- _TASK GOAL_:
Please reproduce the material below word for word, leaving out the pictures.

- _Entries on target coordinates_:

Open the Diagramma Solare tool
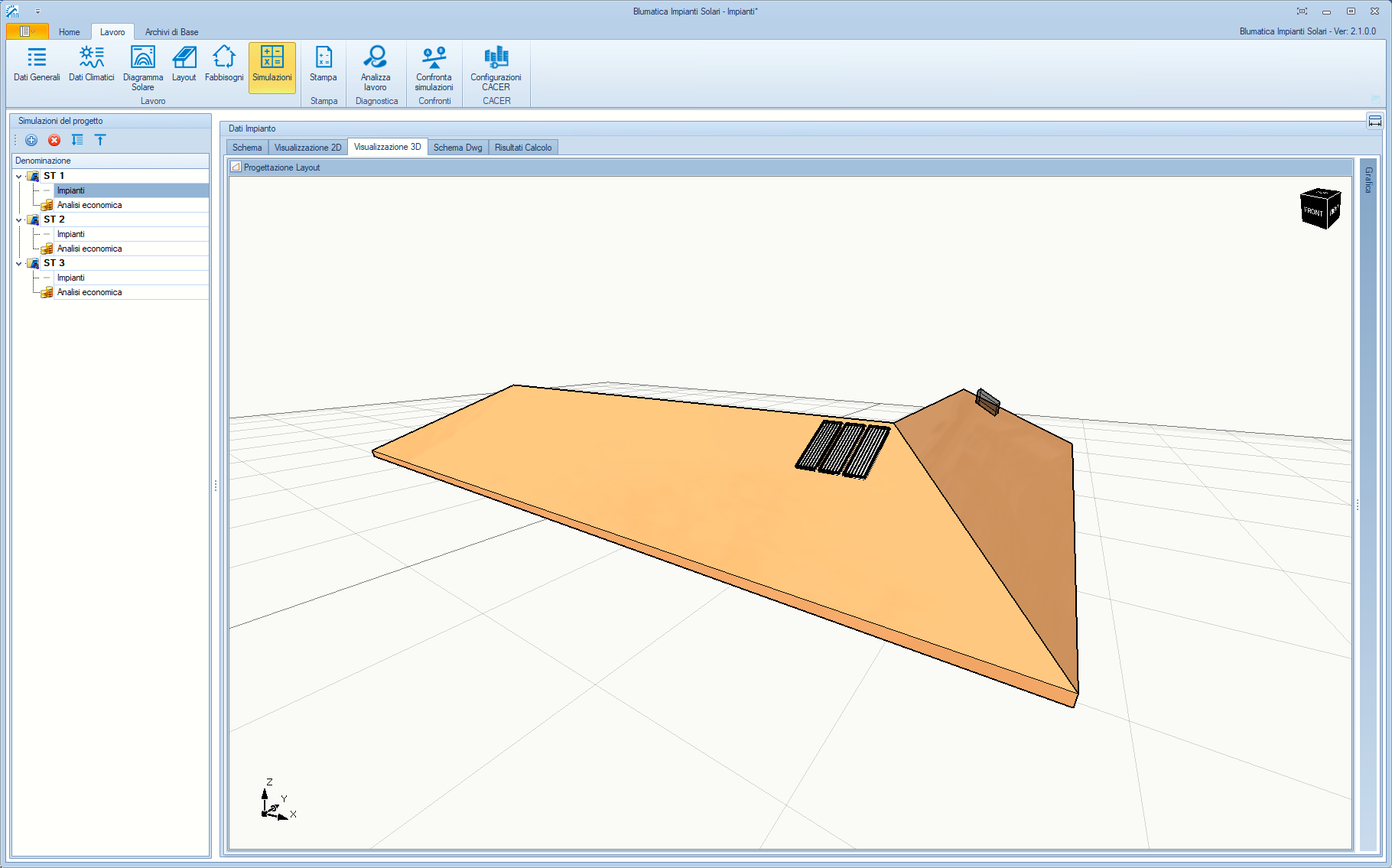Screen dimensions: 1392x868 (x=143, y=66)
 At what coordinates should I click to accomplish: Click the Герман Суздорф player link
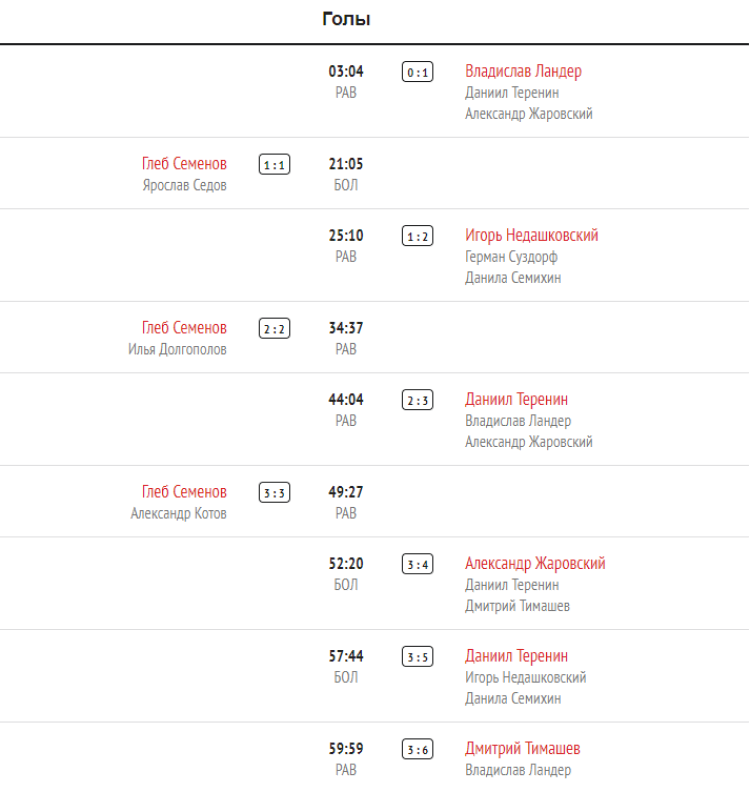[x=511, y=257]
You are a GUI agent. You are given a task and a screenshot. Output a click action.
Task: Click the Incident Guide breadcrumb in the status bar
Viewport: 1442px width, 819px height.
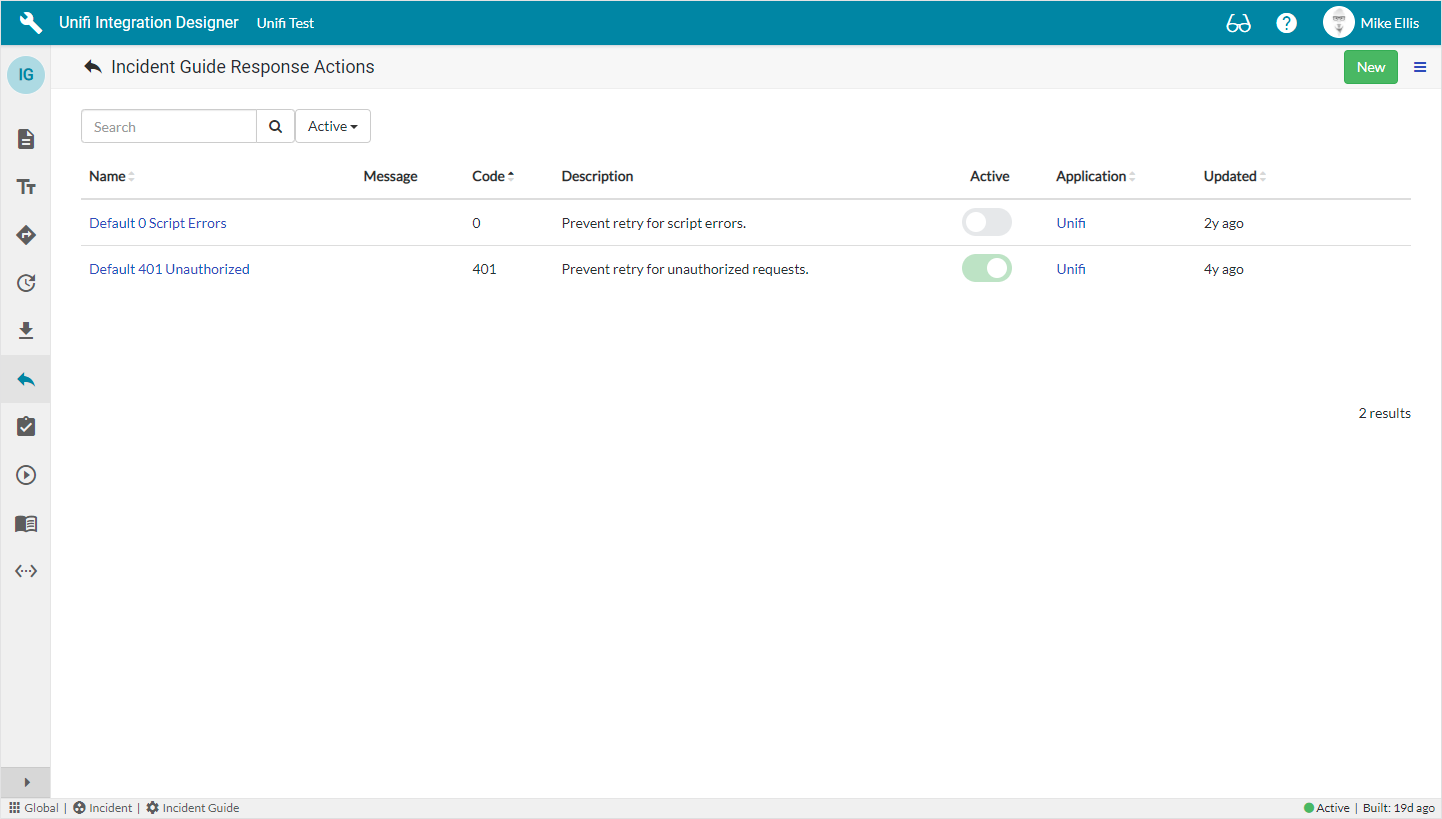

- _PROBLEM SOLUTION_:
Open the Diagramma Solare tool
Screen dimensions: 1392x868 (x=143, y=66)
 At what coordinates should I click to accomplish: Click the Герман Суздорф player link
[x=511, y=257]
You are a GUI agent. You are given a task and a screenshot. Output a click action.
Task: Click the Incident Guide breadcrumb in the status bar
Viewport: 1442px width, 819px height.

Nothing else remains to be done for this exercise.